Fortunately for the Buckeyes, head coach Urban Meyer landed the perfect replacement for the 2014 Big Ten Defensive Player of the Year in 5-star prospect Nick Bosa, Joey's little brother and the top-ranked defensive end in the 2016 class.
"Nick Bosa is an automatic," Meyer said on national signing day of prospective impact players in the Buckeyes' fourth-ranked 2016 class.
With defensive ends Tyquan Lewis and Sam Hubbard each returning to Columbus, look for the younger Bosa to begin his college career primarily serving as a rush specialist in third-down packages. But by season's end, don't be surprised if he cracks the starting lineup, just like his older brother did in his breakout season with the Buckeyes three years ago.
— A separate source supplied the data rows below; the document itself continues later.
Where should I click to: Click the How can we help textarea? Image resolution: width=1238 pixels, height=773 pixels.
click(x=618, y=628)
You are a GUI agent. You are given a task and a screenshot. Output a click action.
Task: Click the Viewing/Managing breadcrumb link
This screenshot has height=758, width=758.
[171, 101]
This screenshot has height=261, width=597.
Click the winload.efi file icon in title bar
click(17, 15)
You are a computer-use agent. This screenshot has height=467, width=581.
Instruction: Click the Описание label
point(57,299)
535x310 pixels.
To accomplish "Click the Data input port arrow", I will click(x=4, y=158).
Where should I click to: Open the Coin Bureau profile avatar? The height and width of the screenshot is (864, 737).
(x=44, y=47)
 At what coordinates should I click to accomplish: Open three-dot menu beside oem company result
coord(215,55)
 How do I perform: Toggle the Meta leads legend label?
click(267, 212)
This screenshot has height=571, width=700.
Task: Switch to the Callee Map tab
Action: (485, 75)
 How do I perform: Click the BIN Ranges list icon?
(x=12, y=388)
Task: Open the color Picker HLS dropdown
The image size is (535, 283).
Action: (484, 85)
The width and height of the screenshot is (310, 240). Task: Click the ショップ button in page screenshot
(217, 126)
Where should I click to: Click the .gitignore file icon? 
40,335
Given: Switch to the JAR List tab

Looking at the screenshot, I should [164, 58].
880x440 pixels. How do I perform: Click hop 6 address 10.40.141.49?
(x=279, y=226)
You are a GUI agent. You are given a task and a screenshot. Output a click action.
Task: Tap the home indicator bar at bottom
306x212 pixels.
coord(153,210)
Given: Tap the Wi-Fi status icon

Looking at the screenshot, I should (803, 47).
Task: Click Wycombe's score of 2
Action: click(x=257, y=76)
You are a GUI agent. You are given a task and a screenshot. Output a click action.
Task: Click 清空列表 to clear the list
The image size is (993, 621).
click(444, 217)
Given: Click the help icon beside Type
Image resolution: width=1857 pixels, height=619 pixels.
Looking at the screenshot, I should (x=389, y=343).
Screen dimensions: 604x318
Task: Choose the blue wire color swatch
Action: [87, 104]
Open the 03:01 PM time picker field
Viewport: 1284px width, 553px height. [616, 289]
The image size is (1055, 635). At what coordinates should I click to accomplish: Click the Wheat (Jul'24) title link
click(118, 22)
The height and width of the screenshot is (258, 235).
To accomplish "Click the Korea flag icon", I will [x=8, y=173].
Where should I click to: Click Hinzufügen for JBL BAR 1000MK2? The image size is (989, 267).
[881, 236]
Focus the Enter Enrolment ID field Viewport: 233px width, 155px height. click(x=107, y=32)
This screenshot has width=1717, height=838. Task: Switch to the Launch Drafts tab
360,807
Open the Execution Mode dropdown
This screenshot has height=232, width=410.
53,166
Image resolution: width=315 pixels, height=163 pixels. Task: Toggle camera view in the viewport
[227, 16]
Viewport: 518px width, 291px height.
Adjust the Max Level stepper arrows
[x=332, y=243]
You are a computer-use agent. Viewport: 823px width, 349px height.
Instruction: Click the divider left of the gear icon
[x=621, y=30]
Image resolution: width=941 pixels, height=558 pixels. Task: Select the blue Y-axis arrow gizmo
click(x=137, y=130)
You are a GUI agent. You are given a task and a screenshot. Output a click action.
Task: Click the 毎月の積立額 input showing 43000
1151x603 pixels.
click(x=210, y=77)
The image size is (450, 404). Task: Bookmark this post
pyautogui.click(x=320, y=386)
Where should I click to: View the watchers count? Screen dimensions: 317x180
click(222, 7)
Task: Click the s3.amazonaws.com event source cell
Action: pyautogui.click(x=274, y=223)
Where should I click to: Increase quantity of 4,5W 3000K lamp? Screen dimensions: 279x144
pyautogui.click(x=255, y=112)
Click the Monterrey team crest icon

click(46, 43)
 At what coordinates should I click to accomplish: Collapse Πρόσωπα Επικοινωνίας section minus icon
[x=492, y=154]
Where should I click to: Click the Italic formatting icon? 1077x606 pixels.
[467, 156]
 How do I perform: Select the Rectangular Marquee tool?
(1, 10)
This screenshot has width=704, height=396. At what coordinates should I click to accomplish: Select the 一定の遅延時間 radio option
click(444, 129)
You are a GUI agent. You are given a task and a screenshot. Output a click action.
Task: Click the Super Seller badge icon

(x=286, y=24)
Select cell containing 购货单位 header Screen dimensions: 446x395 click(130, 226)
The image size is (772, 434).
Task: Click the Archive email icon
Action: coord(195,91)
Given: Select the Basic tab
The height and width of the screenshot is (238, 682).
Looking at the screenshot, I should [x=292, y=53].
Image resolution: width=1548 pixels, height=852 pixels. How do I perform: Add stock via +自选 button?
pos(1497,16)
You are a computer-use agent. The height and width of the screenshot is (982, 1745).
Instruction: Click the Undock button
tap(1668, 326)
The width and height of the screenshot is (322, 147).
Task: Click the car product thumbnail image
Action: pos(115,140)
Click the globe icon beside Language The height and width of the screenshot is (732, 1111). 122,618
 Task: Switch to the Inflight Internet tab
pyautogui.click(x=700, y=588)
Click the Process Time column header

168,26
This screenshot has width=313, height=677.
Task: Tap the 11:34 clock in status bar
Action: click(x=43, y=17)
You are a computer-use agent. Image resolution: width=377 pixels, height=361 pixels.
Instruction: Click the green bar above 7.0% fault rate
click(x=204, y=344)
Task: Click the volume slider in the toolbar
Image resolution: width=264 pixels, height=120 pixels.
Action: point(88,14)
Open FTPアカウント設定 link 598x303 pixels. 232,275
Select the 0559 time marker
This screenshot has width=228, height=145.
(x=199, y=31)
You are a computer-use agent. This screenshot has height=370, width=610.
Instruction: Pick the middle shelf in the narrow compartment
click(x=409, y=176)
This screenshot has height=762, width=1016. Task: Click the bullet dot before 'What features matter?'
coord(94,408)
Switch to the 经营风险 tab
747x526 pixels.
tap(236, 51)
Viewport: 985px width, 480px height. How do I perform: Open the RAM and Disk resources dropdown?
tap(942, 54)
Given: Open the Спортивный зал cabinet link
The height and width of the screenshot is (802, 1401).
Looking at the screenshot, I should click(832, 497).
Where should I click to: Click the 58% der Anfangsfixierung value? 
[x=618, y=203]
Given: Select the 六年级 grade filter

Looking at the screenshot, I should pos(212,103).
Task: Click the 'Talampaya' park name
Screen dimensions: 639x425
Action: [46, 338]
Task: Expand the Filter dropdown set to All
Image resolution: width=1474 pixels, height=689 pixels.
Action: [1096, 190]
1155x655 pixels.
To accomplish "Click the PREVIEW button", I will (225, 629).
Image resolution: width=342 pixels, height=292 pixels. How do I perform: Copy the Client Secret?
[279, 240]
Minnesota Linebacker Carter Coughlin
The top-ranked player in the state of Minnesota, Carter Coughlin opted to stay at home when choosing where he'd be spending his college career.
Now, the Golden Gophers find themselves with a U.S. Army All-American who should stand out on the field sooner rather than later in his college career.
"He runs awfully well, he plays physical," Minnesota head coach Tracy Claeys told Big Ten Network (via the school's YouTube channel) on signing day. "He'll definitely help us."
Linebacker isn't necessarily a position of immediate need at Minnesota, with upperclassmen Cody Poock, Jonathan Celestin and Jack Lynn all in the fold. But with his talent, it will be tough to keep the 4-star Coughlin off the field, be it as a specialist or, eventually, a starting role in 2016.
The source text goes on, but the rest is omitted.